● **DIRECTIONS**:
Copy out every line holding the string "computer" from the records below.

--- START ---

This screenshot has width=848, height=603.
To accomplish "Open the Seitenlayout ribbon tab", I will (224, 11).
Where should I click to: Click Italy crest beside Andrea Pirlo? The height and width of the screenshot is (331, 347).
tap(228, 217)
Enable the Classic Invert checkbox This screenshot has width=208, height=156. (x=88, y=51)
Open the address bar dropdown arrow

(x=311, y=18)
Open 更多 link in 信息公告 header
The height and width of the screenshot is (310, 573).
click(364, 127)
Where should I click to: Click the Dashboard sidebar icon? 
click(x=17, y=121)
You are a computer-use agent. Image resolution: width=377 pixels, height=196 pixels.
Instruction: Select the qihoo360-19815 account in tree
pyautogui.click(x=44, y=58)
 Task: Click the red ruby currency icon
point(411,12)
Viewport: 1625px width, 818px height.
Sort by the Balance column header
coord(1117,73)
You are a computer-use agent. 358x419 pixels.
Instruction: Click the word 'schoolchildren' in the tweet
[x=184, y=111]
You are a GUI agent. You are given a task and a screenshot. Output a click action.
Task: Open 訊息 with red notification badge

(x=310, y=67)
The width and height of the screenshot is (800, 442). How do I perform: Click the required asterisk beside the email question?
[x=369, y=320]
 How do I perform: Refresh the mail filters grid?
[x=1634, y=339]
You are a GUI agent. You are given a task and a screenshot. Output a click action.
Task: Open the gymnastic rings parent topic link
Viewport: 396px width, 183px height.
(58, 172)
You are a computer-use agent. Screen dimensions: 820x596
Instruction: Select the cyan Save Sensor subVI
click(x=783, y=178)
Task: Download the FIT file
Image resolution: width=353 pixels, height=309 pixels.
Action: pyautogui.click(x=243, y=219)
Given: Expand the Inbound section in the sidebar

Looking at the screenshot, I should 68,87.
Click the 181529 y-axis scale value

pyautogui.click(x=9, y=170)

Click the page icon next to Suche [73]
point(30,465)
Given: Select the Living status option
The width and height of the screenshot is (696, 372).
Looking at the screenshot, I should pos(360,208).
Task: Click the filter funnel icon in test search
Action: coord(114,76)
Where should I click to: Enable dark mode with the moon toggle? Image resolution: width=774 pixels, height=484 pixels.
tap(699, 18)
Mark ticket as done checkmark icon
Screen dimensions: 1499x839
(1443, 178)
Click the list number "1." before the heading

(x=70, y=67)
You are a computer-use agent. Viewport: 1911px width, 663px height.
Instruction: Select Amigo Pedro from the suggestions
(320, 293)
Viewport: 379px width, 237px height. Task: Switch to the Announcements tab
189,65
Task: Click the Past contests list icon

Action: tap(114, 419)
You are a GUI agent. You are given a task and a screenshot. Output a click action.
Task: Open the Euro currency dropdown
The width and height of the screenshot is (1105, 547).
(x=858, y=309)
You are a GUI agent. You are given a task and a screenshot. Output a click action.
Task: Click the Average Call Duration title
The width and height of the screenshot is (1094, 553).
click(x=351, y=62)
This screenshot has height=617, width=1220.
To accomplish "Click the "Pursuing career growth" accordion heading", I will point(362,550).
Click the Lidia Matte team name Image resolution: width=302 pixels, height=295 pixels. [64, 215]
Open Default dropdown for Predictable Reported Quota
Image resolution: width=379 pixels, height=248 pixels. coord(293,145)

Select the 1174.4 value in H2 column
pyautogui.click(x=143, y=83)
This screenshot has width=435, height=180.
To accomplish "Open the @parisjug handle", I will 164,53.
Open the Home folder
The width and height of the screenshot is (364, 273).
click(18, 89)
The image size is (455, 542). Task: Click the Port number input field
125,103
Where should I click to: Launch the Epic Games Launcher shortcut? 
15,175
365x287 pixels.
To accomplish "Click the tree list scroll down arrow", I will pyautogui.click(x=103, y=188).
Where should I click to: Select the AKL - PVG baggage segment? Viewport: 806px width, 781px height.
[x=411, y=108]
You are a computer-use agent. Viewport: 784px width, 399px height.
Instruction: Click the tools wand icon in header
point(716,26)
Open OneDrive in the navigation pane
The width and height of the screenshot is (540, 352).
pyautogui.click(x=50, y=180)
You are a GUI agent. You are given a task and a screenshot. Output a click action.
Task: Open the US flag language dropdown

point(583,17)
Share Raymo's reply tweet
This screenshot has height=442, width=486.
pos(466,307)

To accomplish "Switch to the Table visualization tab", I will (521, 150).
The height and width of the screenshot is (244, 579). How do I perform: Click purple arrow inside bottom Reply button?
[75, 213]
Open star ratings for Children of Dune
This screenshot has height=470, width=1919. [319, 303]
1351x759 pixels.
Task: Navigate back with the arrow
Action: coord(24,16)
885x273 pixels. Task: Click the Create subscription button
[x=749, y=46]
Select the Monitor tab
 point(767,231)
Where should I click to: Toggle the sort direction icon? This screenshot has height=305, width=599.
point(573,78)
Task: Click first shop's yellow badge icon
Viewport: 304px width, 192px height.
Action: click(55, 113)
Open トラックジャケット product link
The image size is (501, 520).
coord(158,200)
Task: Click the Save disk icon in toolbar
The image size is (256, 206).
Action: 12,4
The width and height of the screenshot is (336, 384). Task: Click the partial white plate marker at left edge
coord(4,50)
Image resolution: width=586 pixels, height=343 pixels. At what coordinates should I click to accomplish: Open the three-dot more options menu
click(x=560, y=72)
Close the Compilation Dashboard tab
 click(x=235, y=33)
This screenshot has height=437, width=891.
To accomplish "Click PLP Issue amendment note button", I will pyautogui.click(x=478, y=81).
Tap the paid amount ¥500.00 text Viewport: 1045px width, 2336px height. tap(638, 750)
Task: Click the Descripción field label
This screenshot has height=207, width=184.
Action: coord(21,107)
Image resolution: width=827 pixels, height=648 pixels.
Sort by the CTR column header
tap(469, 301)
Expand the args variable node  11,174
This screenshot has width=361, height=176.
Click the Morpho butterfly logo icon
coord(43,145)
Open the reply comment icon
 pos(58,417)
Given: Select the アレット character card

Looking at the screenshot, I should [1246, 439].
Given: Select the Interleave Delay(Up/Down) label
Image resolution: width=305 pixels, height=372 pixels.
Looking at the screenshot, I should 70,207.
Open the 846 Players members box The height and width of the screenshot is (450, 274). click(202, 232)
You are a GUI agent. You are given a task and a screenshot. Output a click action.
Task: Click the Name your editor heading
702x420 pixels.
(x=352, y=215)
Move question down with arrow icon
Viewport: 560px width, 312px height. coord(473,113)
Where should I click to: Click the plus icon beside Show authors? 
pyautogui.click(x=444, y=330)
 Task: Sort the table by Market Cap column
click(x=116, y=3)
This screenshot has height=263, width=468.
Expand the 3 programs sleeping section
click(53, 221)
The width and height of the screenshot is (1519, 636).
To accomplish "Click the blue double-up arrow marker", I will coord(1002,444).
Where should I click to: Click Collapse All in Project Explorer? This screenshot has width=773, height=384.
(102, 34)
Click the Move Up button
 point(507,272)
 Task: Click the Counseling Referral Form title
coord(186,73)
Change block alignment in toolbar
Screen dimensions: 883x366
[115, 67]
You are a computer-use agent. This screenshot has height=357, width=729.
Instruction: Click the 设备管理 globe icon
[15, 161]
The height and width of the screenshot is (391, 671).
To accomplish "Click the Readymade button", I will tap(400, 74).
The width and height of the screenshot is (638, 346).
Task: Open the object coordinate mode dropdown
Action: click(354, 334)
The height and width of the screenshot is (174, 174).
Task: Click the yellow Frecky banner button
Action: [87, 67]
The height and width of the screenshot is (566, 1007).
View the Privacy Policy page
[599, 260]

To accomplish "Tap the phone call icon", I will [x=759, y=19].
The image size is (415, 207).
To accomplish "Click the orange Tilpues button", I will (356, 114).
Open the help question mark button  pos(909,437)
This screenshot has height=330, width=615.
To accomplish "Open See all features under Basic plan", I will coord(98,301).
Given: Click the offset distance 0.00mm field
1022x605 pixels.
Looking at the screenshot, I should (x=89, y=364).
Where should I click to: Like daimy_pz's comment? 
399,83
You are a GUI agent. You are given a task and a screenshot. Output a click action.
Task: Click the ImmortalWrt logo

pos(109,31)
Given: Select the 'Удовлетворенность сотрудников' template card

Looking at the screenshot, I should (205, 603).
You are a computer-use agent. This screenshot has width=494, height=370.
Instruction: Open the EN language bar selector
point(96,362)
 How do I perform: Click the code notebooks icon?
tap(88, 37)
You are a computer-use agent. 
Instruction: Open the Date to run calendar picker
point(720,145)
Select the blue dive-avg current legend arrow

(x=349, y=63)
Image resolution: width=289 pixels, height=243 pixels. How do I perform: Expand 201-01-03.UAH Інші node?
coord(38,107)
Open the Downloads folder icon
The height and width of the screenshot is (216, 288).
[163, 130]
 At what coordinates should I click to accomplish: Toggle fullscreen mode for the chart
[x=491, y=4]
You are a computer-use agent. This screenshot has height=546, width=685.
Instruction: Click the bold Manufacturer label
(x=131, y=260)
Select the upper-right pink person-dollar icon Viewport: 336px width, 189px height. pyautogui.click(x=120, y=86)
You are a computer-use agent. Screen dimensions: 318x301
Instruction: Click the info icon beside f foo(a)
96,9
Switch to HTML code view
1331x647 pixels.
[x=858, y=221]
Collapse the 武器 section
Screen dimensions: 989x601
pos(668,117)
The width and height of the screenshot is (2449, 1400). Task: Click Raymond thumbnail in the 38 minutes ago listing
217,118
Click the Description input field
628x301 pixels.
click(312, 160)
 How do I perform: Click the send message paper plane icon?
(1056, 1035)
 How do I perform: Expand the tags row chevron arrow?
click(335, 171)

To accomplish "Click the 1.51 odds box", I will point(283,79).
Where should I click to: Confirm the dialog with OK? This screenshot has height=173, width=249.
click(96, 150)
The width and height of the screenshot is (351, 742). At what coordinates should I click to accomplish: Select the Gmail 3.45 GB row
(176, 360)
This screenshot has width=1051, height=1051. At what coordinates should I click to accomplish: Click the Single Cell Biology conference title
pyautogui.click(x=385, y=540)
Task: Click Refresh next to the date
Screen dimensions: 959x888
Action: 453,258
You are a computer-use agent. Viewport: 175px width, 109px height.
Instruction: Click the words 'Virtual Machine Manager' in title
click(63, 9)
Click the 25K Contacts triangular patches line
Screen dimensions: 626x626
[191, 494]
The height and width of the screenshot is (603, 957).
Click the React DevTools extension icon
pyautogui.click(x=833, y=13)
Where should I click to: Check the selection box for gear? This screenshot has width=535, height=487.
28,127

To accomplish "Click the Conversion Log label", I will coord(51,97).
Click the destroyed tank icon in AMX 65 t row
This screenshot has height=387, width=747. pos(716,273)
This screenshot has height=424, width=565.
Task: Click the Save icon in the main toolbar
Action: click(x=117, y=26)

--- END ---

● **ANSWER SPACE**:
You are a computer-use agent. Image resolution: width=377 pixels, height=196 pixels.
You are a computer-use agent. 358x419 pixels.
You are a computer-use agent. Screen dimensions: 820x596
You are a computer-use agent. Viewport: 1911px width, 663px height.
You are a computer-use agent. Viewport: 784px width, 399px height.
You are a computer-use agent. This screenshot has height=357, width=729.
You are a computer-use agent. This screenshot has width=494, height=370.
You are a computer-use agent. 
You are a computer-use agent. This screenshot has height=546, width=685.
You are a computer-use agent. Screen dimensions: 318x301
You are a computer-use agent. Viewport: 175px width, 109px height.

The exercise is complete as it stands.